### Work required
Reproduce exactly, from the data that follows, the line with "1024x462 pixels.", the line with "Task: Choose Print", and every line that lies between them.

### Dataset records
• • •
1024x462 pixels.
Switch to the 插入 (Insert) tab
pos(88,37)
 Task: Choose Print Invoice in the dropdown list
• • •
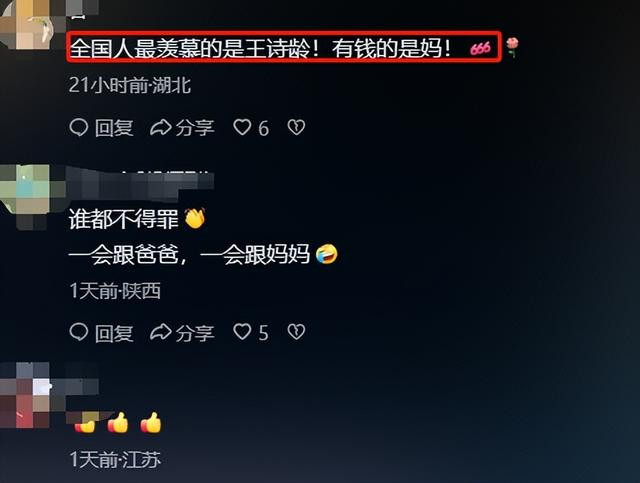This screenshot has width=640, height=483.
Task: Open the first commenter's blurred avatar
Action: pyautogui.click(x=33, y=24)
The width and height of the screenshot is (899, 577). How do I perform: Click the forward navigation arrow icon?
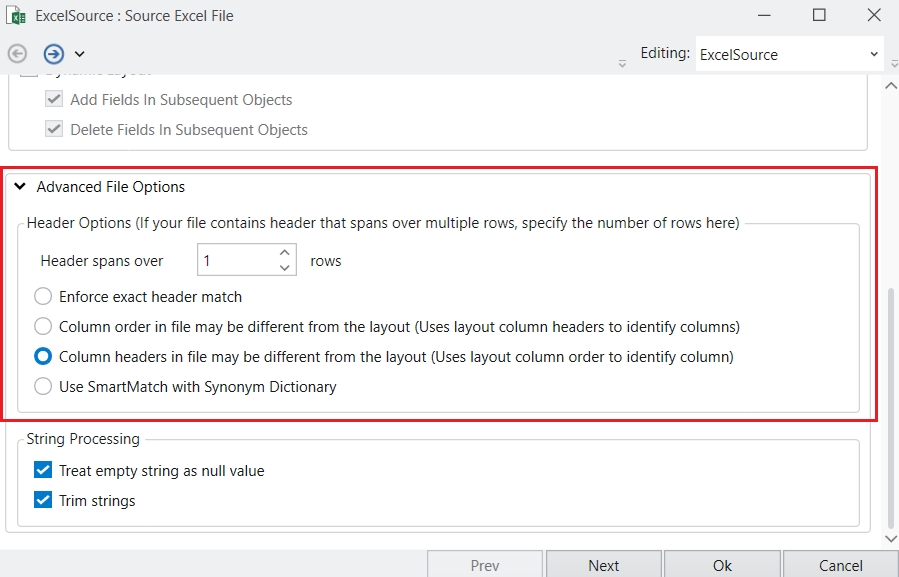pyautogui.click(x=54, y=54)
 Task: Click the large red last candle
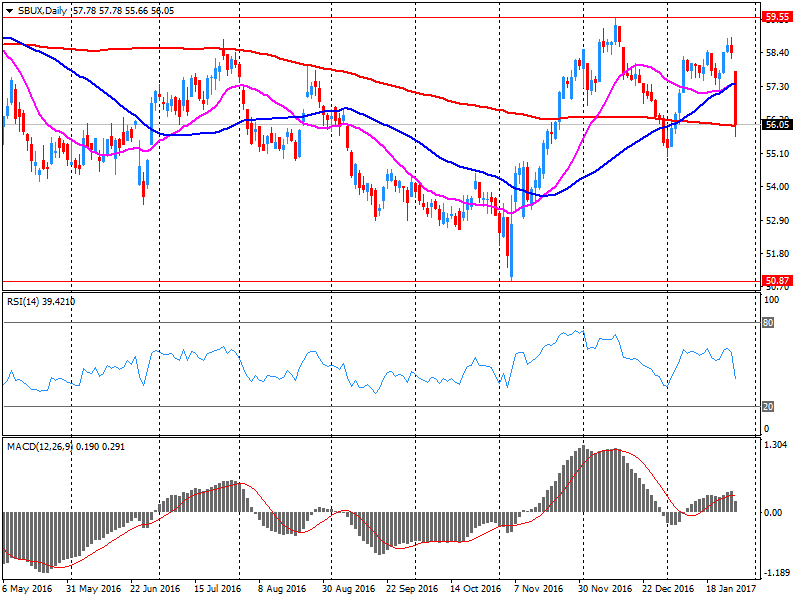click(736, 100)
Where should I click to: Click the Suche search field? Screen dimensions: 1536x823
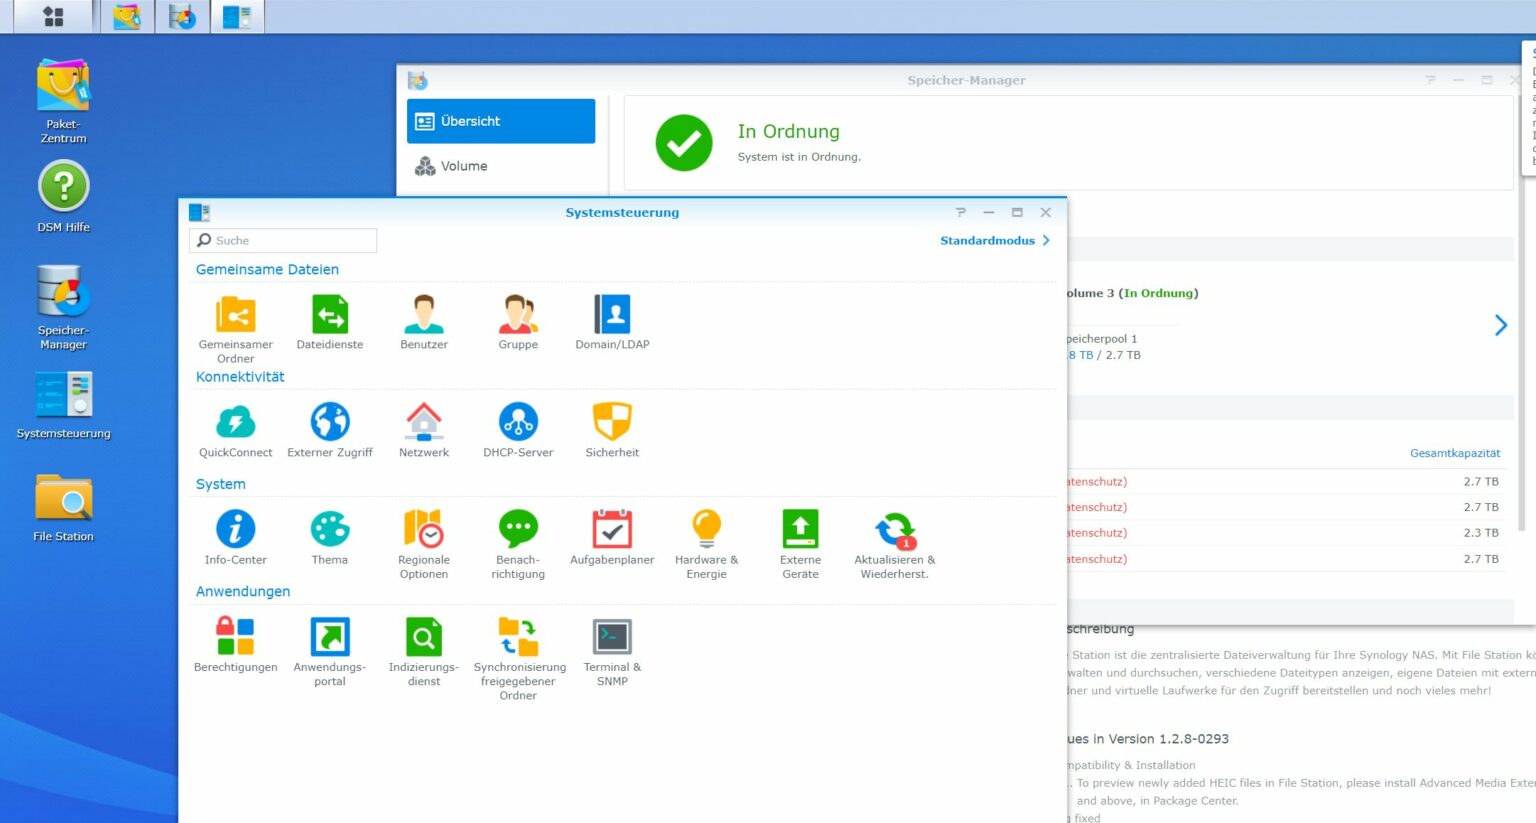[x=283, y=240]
• • •
### Response area
1024x462 pixels.
Switch to the 插入 (Insert) tab
pos(88,37)
 Task: Choose Print Invoice in the dropdown list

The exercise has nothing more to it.